I sometimes use the Oxford Comma, when I write in English. I do it out of respect for your rules, and to mock them by using them (not that any of you will ever notice, it is my personal internal pleasure - neither guilty nor innocent). I don’t understand what aditional clarity it offers: any ambiguous example that I have been shown came across as splitting hairs or pedantic in my judgement. The Oxford Comma is not used in German or Spanish (or French or Italian or any other language I know even a little about), it would actually be considered an error, because it is superfluous.
I sometimes cross my sevens too. But usually I limit myself to a little serif-like squiggle on the upper left corner. Like that (without the circle). That is enough to avoid any confusion between 1 and 7. But sometimes I do both.
I use it only when necessary for clarity, as in the Humpty Dumpty/Lady Gaga example. Otherwise I think it’s superfluous and clutters the sentence.
I always use the Oxford comma because it matches the way I hear and speak sentences (out loud or just in my head).
“I make my sandwich with bread, butter, and jelly” has slight pauses after “bread” and after “butter.”
“I make my sandwich with bread, butter and jelly” has a slight pause after “bread,” but “butter and jelly” is all run together. Since “butter and jelly” isn’t all one thing, this sounds wrong to me.
All the years I worked in journalism and public relations, the default guide was the AP Stylebook, which specifically rules out the Oxford comma in most cases. Now that I’m retired, most of the people I communicate with do use the Oxford comma, so I gradually see it slipping into my own writing. But I suspect I’ll be dead before I finally resolve that in my own head.
If everybody used the Oxford comma all the time, then sentences like “I love my parents, Lady Gaga and Humpty Dumpty” would have only one possible meaning and there would never be confusion.
I always use the Oxford comma, learned it in elementary school (mid-1970s) as that is the way the textbooks showed. Junior high I was getting “dinged” in writing class for an improper comma. Showed my elementary school teacher, a friend of the family, and she explained different publishers of textbooks followed different rules. McMillin textbooks different than Huffington maybe??
She contacted the principal of the junior high and found out that the writing teacher was new that year and didn’t realize students had been taught different than the rule she was following. Both styles were deemed to be correct and no points were to be taken off for the Oxford comma after that.

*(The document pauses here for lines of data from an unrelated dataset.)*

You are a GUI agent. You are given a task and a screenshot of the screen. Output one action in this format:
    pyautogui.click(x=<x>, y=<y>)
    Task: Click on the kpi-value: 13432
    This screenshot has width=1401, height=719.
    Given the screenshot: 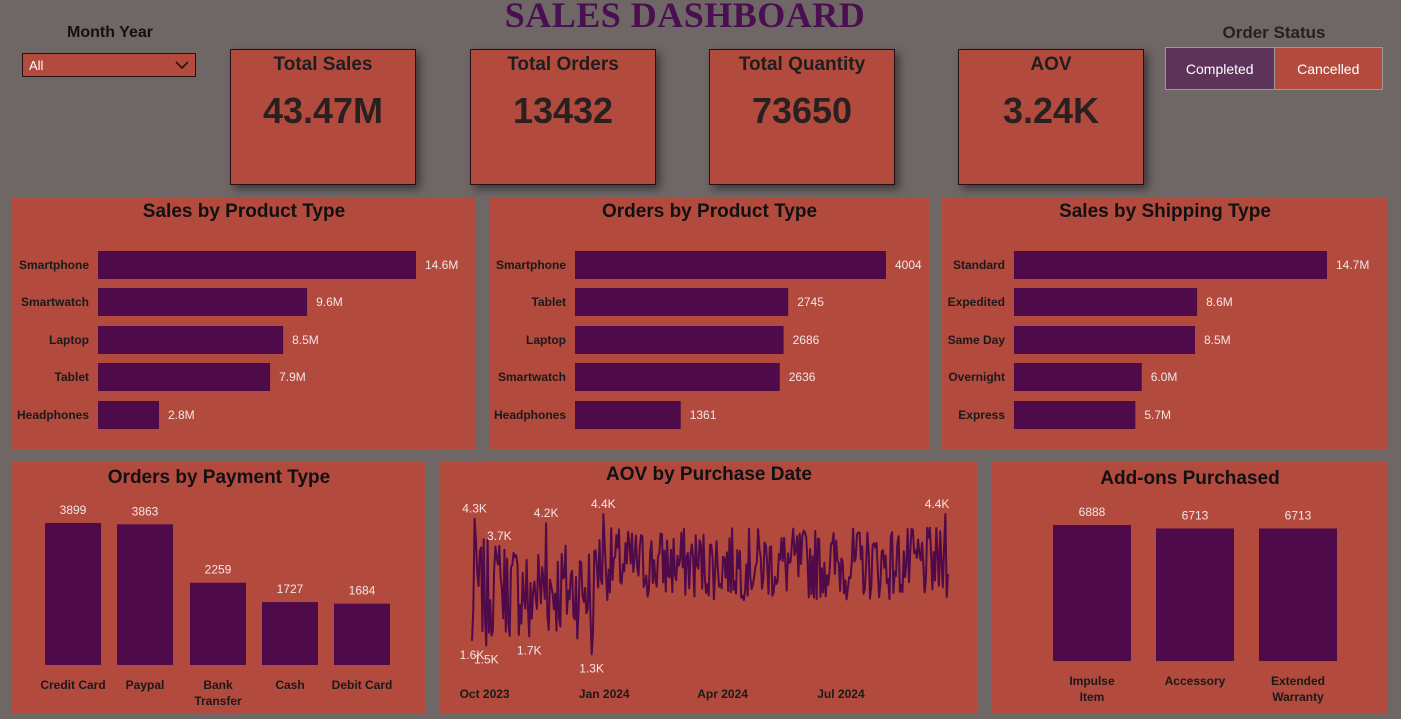 What is the action you would take?
    pyautogui.click(x=563, y=110)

I got a letter from the White House once and it twice used the Oxford comma, which made me wince but delighted my wife, who’s a strong believer in the OC.
I was on the review committee for our college’s course descriptions, and we spent lots of time discussing commas, finally deciding on the Oxford style. Then someone decided that we needed to go back through previously written descriptions that had used a previous style. It was loads of fun.